It’s Sunday morning and outside my window the snow is softly falling. It makes me sick. I don’t care how soft it is, when it hits the freeway it’s a big sloppy nightmare. Damn snow.
August 18, 2009 – Garage Sale Results
How to lose five pounds in 30 days: 1) set a date (roughly one month away) for a garage sale, 2) tell the family, 3) start digging, hauling, cleaning, sorting and pricing.
I’m not saying it wasn’t worth it; I’m just saying I’ll never do it again. We made a grand total of $827.95, which means we moved a lot of merchandise, given that the highest priced item sold for $28. The aftermath: ten large garbage bags and one box of donations; seven large bags of true garbage; half a garage of leftovers that Gina is moving to her house for a follow-up sale on Labor Day weekend. (They live in Roseville. She thinks they’ll get all those State Fair patrons going back and forth to the Park & Ride.) I have agreed to assist, since I could stand to lose a couple more pounds.
What DIDN’T sell:
prom dresses (not one)
1980s posters, including four M. Jackson (not one)

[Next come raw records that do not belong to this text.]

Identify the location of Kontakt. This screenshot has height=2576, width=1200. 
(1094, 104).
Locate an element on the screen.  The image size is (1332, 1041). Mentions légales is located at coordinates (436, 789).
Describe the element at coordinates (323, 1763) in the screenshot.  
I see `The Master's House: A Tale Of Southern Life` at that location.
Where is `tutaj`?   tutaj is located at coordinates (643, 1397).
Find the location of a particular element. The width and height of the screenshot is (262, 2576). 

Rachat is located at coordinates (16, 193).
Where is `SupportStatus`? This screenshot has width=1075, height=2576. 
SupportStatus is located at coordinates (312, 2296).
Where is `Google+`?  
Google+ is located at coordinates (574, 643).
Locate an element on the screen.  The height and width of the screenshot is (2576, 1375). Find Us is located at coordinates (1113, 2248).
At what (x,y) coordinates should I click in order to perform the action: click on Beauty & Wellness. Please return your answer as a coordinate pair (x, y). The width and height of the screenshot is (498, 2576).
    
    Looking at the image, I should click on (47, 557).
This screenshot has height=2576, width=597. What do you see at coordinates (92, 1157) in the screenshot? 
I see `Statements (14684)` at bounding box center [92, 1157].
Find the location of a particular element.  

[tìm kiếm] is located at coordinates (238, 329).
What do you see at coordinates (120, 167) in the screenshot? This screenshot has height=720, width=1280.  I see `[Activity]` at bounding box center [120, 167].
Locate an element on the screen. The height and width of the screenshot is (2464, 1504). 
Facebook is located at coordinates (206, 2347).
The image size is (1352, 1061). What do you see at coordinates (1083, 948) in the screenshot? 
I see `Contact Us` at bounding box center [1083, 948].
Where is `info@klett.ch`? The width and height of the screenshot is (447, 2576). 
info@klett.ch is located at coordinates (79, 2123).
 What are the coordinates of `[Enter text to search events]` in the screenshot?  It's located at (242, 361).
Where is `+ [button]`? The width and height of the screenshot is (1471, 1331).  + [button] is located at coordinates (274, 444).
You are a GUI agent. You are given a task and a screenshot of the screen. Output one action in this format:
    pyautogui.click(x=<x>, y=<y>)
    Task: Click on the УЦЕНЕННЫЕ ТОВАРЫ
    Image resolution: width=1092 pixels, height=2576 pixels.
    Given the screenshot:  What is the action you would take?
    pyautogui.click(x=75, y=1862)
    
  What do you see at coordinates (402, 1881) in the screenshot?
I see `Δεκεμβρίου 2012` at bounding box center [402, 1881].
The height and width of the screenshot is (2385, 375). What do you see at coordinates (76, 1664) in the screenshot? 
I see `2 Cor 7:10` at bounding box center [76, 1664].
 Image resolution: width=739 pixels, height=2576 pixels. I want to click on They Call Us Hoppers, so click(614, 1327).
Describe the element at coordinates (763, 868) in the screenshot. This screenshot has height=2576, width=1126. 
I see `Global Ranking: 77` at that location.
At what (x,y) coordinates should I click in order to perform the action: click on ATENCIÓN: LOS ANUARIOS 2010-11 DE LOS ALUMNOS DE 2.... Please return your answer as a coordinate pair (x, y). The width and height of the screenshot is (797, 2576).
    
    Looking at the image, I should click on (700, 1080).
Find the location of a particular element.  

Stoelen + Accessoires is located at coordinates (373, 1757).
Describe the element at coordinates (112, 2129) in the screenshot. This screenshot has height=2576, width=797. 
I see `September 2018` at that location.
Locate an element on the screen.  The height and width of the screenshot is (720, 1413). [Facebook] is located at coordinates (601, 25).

1950s-era McCalls magazines (not one)
Mac software (including “Quicken 96” and “Mavis Beacon Teaches Typing”)
wall map of Jamaica
inflatable palm tree
four room humidifiers
five Christmas wreaths
Christmas nutcracker (motion and music!)
Christmas nutcracker (just stands there)
Christmas nutcracker ornament
elf, frog and polar bear slippers
little liquor barrel that hangs on a St. Bernard’s collar
McDonald’s visor, apron and badge
12″ plastic rabbit (amazingly lifelike!)
two adult cow costumes
one Elvis costume
LPs, 45s, movies, CDs
animal-shaped lawn sprinklers
Santa Claus rug
cowboy hat cleaner (and hat)
13-pc. child’s bed with no hardware or instructions
fluffy sheep hot water bottle holder
a lot of other stuff someone actually thought they needed
September 9, 2009 – Follow-up Garage Sale at Gina & Bret’s
We had a second and last garage sale last weekend at Gina’s house, where we managed to unload the polar bear slippers and the liquor barrel for a St. Bernard but not a single prom dress. People just don’t dress up anymore.
While we were outside minding business, Maria kept one-year-old Cosette occupied in the house for a while watching a “Veggie Tales” movie. It seemed like a good idea at the time but failed to take into account that, at nine, Maria still gets some odd notions. When I went in to check on them, she had a toothbrush with toothpaste on it and was trying to get Ursa to sit still and open up. The dog, having more sense than a nine-year-old girl, was having none of it. I don’t know if it was Gina’s toothbrush or Bret’s, but I’m pretty sure there’d be a big holy to-do if either one of them thought it was being used on the dog. So we put the toothbrush back in the bathroom and swore each other to secrecy.
Everybody doesn’t need to know everything, you know.